How historians see it
Some historians argue that the cycles of Russian history are inescapable. There is a lot of evidence, even from the past century, that the collapse of a great autocratic Russian state results in chaos and confusion, which is inevitably followed by a restoration of autocratic rule.
Many conservatives claim that Russia is a separate civilization, more collectively minded than the West, and that this is the form of government the people naturally prefer. They point to the overwhelming public approval of Putin, who has created a system that looks a lot like czarism without the dynasty, to buttress that claim.
Yet others point out that Russia has changed, and hence revolution is not the only alternative to tough authoritarianism.
“In 1917, we had 85 percent of the population living as illiterate peasants in the countryside. By 1991, the urban population was 85 percent, and they were educated people with a very different mind-set,” says Mr. Lurye, one of the local historians. “However things may look, Russia is richer and more liberal than at any time in its past. Today there is no 1917 on the horizon, and the chances for gradual, evolutionary change look good.”
Historical memory plays a role as well. Despite the passage of a century, the horrors of civil war, famine, and Communist excesses remain ingrained in the public mind.
“The majority of Russians will pay a big price to avoid revolution; they crave stability above all,” says Boris Kolonitsky, a historian at the European University at St. Petersburg. “We have overfulfilled our quota of revolutions. This feeling is a huge source of support for the present regime.”
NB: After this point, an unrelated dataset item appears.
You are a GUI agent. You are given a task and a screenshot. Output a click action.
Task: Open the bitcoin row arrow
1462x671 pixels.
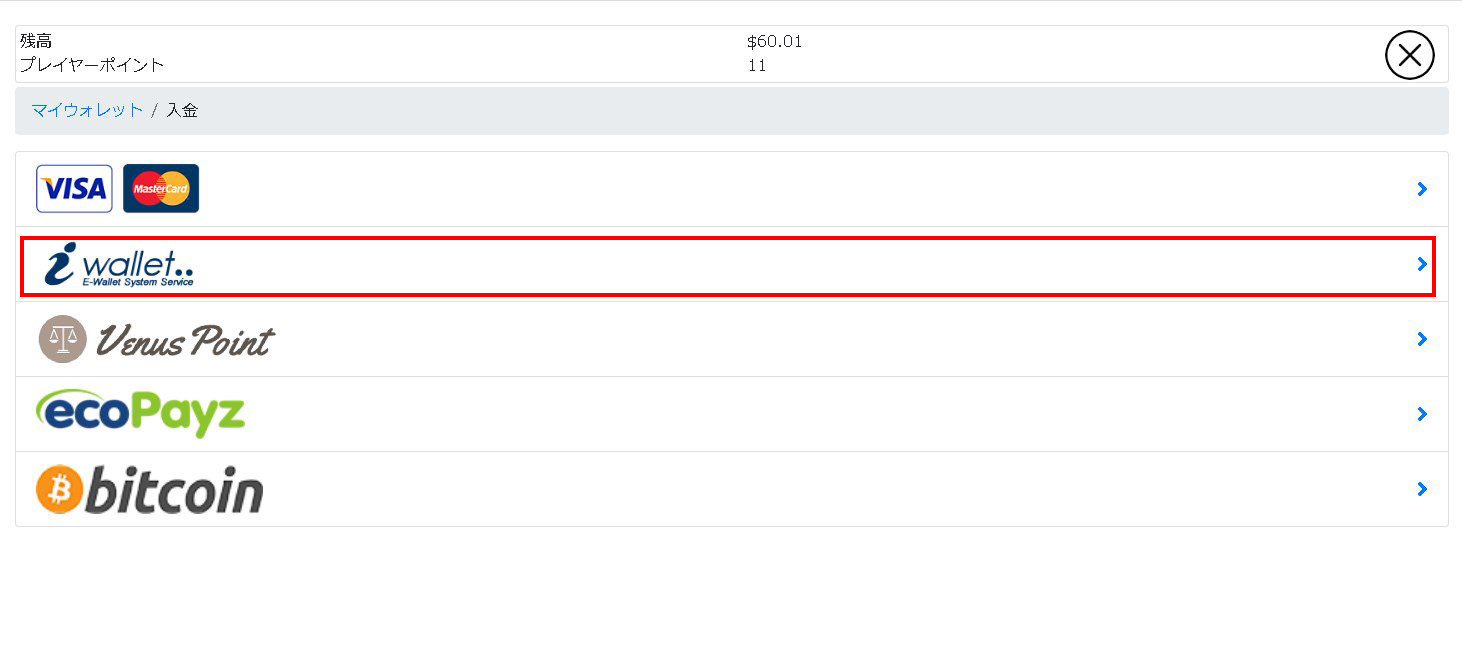coord(1422,489)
Mr. Smirnov, director of the official History Institute, says the fear of chaos and civil war was palpable among Russia’s educated classes amid the Soviet collapse. But so, he insists, was wisdom. That was displayed by Gorbachev, who resigned and let the USSR fade away peacefully, and also by Yeltsin, who reconciled with his parliamentary opponents after defeating them.
“The past has definitely made Russians wiser,” he says. “We went through those terrible events after 1917, and 70 years of Soviet life, and they have amply demonstrated to us that to destroy is always easier than to build. We didn’t repeat the worst aspects of that history after the Soviet Union fell apart because we had learned those lessons, and we knew better.”